Which of the lines below hold "Uzalishaji"? Please return each one.

Pixel coordinate grounding data:
-.-.-
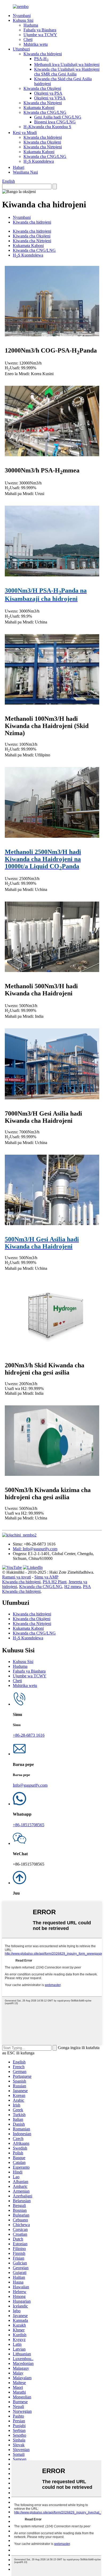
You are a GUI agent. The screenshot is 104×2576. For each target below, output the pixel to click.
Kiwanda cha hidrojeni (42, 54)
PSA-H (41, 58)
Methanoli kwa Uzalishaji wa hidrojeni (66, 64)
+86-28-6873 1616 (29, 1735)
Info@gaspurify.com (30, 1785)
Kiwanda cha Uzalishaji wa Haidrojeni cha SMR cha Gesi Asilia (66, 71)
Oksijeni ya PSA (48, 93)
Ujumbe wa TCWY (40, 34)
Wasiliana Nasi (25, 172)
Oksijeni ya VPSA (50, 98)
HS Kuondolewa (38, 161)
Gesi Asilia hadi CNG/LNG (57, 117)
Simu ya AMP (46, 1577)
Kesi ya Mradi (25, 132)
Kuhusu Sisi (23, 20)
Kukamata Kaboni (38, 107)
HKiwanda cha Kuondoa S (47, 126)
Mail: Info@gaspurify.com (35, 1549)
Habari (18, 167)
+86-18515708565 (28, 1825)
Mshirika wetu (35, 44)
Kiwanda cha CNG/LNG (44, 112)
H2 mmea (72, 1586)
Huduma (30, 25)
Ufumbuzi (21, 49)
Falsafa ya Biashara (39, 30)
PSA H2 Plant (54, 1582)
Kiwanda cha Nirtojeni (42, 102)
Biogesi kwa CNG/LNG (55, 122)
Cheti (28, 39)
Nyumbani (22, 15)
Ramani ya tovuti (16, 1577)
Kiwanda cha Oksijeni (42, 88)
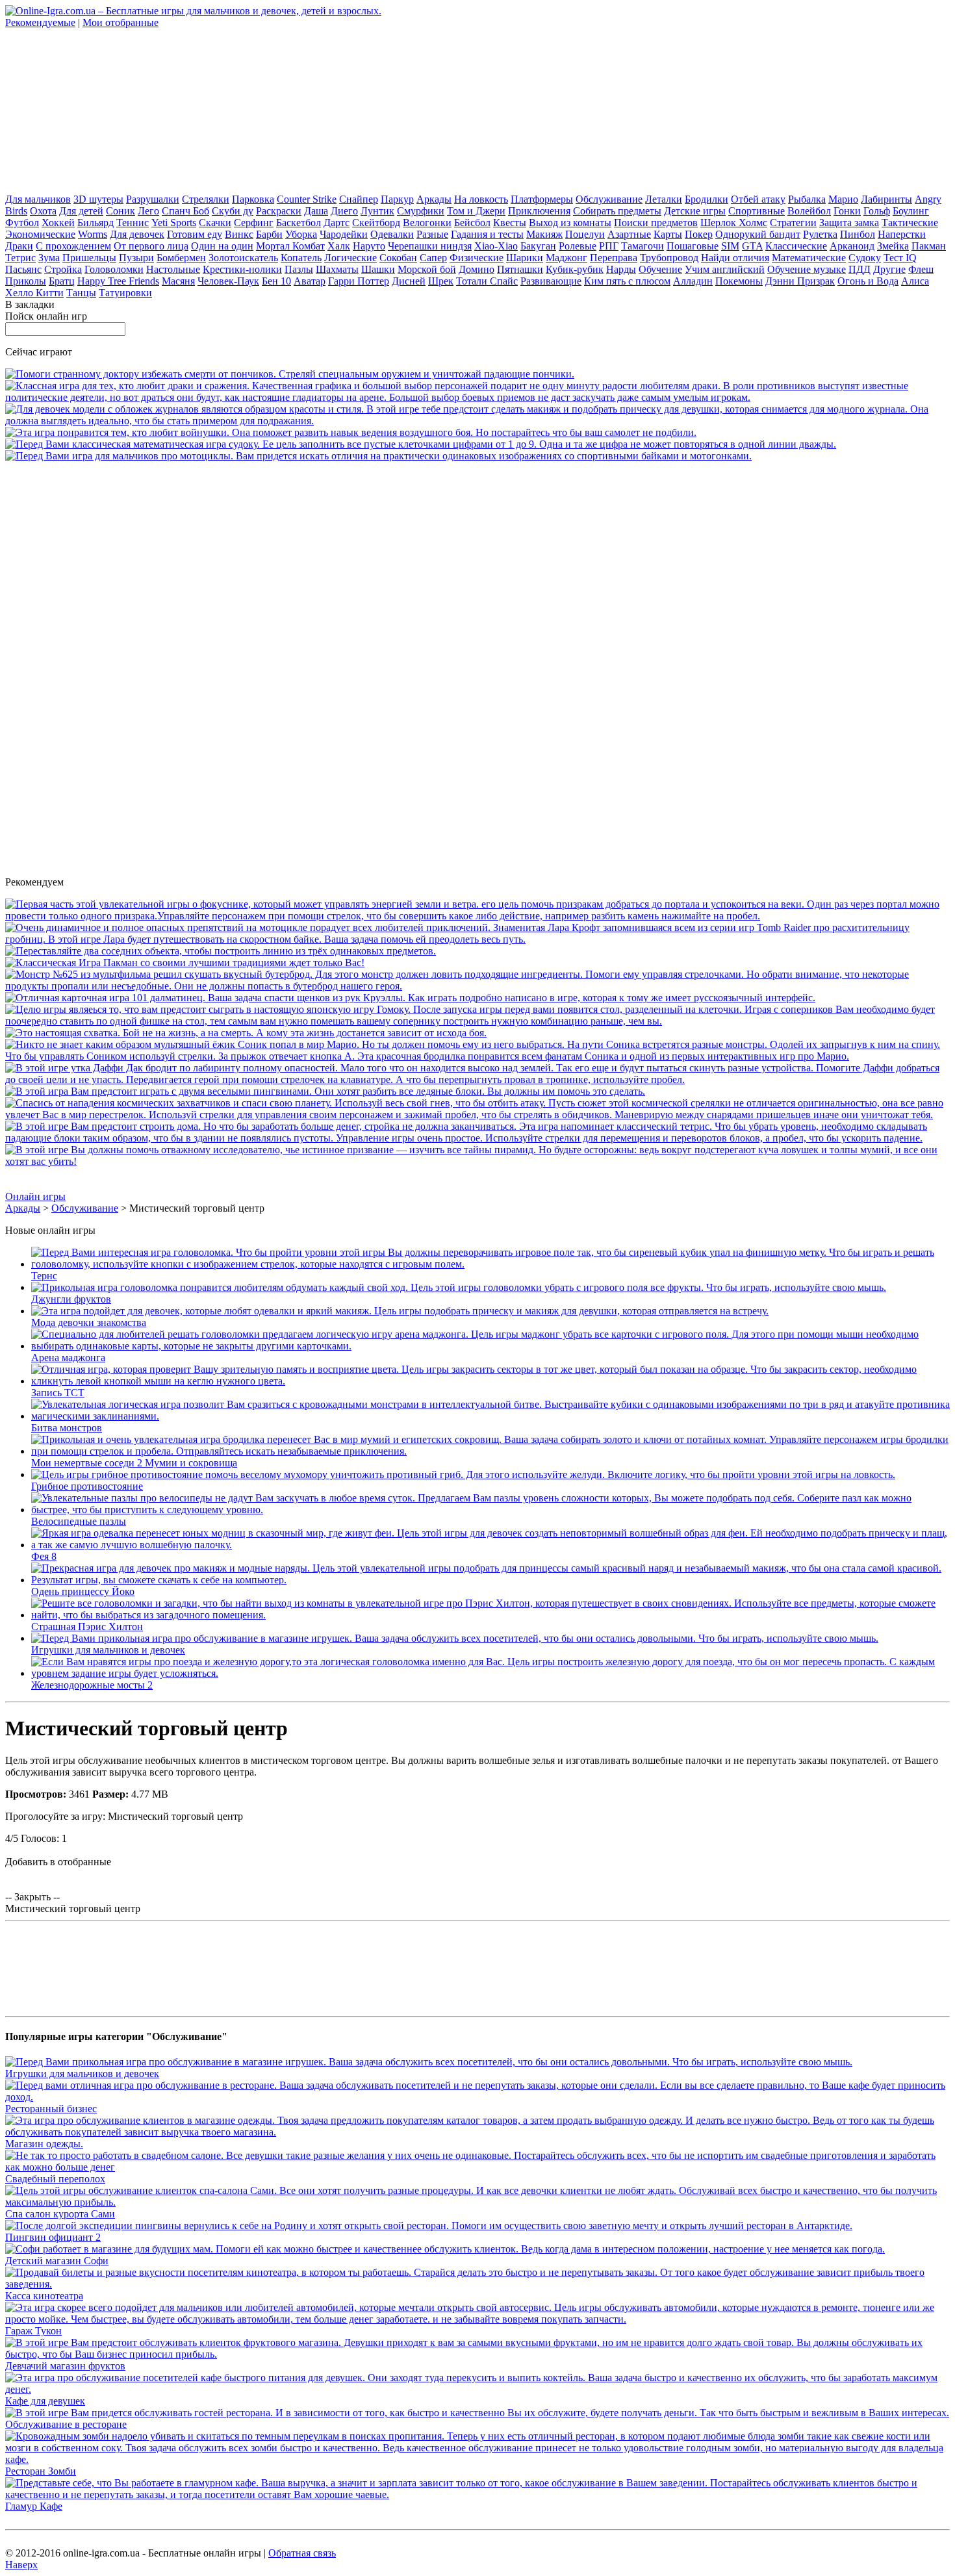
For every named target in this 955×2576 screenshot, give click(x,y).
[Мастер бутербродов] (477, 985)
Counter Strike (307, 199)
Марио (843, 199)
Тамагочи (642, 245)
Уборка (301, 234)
-.-.-
RESULT OF THIS TASK —
Methanoli kwa Uzalishaji wa hidrojeni (66, 64)
Kiwanda cha Uzalishaji wa Haidrojeni cha SMR cha Gesi Asilia (66, 71)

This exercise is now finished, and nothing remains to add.